Saved entries:

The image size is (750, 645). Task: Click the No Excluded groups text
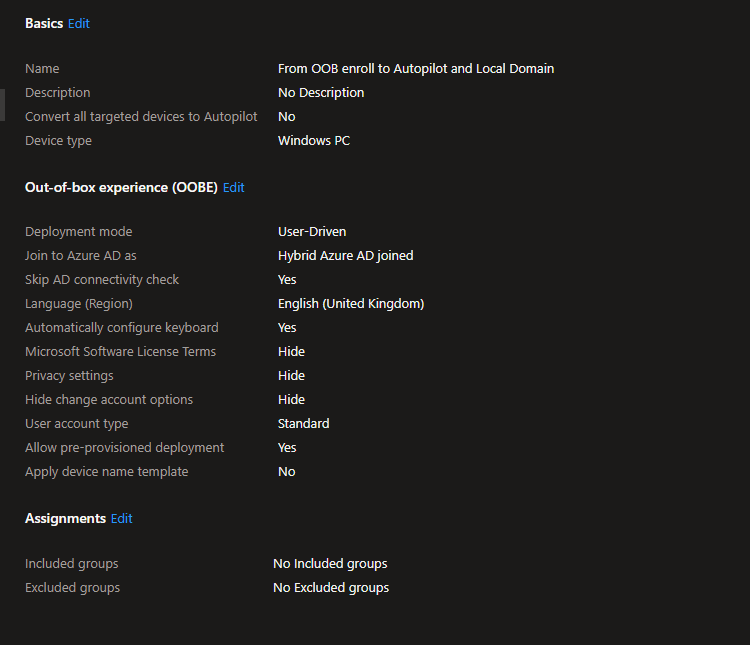[x=331, y=588]
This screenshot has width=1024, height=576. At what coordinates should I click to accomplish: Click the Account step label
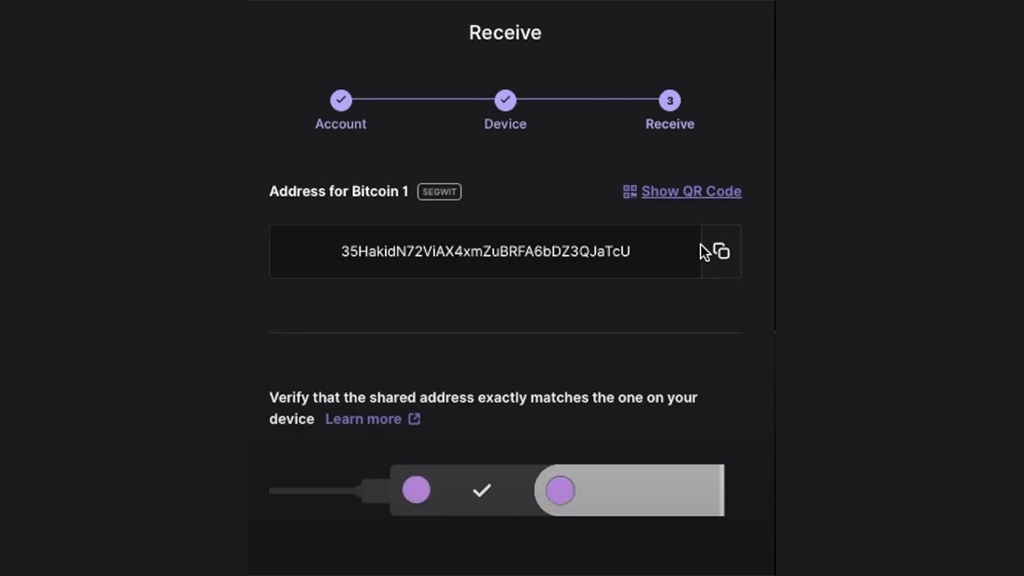[x=341, y=124]
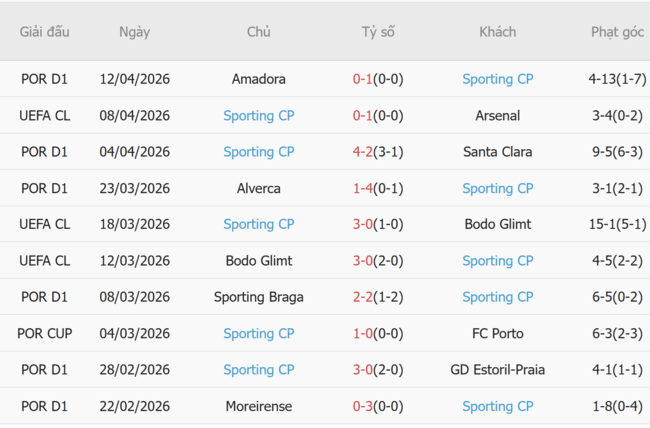650x428 pixels.
Task: Select Sporting CP in Sporting Braga row
Action: (x=497, y=297)
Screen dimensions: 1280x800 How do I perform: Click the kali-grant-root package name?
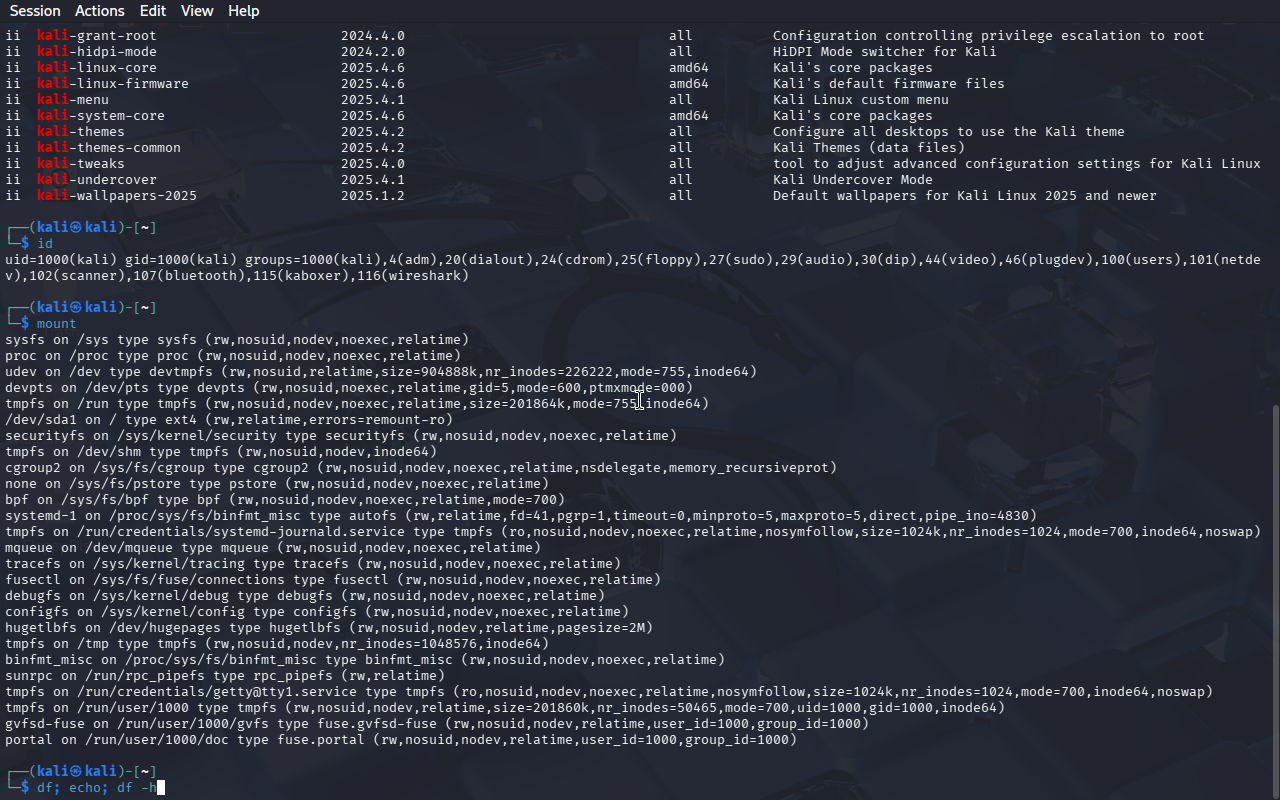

> [GIVEN EXERCISE]
Please filter the listing above down to the lines containing the string "Task", matching case exactly.

> [ANSWER TO THIS PROBLEM]
The image size is (750, 645). Task: Click the No Excluded groups text
Task: Select Sporting CP in Sporting Braga row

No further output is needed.